▸ Exercise aim:
Pull every line containing "Share" from the entries.

▸ Recorded information:
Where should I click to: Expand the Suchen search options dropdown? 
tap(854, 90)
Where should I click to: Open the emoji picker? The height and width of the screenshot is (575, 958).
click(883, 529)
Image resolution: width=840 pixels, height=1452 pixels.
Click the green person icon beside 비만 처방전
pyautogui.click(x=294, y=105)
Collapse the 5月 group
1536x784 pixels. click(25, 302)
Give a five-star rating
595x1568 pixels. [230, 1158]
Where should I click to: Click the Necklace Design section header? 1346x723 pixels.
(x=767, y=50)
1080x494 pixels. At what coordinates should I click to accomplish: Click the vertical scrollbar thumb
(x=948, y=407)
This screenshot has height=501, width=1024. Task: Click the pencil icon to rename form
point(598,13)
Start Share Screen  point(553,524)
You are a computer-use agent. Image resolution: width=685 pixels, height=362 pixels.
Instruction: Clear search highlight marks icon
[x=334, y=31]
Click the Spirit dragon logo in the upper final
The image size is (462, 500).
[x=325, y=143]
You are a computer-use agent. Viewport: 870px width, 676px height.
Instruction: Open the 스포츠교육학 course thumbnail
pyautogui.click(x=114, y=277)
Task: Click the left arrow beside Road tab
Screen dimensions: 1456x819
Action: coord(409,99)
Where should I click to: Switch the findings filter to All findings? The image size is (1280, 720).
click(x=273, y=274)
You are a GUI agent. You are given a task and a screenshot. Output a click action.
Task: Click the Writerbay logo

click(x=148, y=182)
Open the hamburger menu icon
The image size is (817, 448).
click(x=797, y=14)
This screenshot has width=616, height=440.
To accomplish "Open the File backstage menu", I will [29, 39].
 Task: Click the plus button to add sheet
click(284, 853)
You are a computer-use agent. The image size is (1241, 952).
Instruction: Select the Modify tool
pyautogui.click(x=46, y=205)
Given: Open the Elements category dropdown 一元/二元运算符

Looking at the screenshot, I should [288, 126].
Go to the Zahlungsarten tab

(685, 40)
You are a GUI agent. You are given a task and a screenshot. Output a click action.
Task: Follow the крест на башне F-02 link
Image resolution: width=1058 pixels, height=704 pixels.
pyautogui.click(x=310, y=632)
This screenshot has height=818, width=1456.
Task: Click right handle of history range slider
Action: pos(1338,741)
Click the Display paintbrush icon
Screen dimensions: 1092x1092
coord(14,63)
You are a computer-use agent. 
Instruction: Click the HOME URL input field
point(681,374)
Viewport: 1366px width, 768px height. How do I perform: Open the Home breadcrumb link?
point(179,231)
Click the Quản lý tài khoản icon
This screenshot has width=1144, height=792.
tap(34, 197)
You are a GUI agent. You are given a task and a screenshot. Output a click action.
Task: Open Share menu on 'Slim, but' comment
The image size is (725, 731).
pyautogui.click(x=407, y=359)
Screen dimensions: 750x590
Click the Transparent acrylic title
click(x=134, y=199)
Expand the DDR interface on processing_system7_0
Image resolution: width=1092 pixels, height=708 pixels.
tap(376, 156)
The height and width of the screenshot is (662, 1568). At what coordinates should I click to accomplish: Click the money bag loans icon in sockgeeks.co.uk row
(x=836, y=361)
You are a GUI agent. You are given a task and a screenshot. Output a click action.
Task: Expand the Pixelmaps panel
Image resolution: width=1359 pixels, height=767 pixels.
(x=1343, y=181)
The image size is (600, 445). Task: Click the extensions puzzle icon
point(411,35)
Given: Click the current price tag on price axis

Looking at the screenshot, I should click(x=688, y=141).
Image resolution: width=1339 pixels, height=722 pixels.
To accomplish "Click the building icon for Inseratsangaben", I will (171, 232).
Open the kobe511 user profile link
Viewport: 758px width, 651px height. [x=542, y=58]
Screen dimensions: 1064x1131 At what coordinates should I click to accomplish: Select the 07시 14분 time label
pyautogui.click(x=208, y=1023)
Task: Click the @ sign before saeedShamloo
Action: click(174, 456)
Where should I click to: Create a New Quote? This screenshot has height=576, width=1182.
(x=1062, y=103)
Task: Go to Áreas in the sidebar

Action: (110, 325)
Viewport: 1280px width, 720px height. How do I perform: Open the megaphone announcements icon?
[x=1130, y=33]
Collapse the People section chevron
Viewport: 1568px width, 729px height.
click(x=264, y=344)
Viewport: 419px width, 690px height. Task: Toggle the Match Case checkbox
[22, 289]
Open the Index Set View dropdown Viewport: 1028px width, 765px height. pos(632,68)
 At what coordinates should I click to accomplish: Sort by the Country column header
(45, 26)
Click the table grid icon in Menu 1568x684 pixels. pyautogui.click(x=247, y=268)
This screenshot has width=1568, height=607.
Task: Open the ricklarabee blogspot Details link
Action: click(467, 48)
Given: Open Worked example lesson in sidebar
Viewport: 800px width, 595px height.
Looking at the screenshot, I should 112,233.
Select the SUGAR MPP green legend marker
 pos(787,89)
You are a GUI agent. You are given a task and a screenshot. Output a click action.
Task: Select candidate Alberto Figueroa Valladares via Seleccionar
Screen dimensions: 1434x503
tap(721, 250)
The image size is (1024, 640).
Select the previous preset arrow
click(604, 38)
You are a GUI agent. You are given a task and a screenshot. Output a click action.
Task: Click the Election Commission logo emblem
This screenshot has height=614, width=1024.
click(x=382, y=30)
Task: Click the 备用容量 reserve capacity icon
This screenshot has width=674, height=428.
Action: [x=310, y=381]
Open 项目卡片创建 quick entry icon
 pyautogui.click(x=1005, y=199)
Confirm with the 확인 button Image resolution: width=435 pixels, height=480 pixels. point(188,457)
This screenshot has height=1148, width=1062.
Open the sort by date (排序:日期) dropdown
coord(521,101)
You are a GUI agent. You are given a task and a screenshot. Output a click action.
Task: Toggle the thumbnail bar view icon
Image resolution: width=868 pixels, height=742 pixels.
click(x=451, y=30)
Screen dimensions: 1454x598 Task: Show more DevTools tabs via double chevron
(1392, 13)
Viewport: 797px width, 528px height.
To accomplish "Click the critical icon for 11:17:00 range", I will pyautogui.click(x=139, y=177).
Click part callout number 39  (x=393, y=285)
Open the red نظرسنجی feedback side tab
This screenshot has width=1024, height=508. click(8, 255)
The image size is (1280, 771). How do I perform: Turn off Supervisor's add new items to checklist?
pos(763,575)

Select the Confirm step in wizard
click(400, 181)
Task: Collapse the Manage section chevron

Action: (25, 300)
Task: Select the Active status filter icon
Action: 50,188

▸ Response:
Start Share Screen  point(553,524)
Task: Open Share menu on 'Slim, but' comment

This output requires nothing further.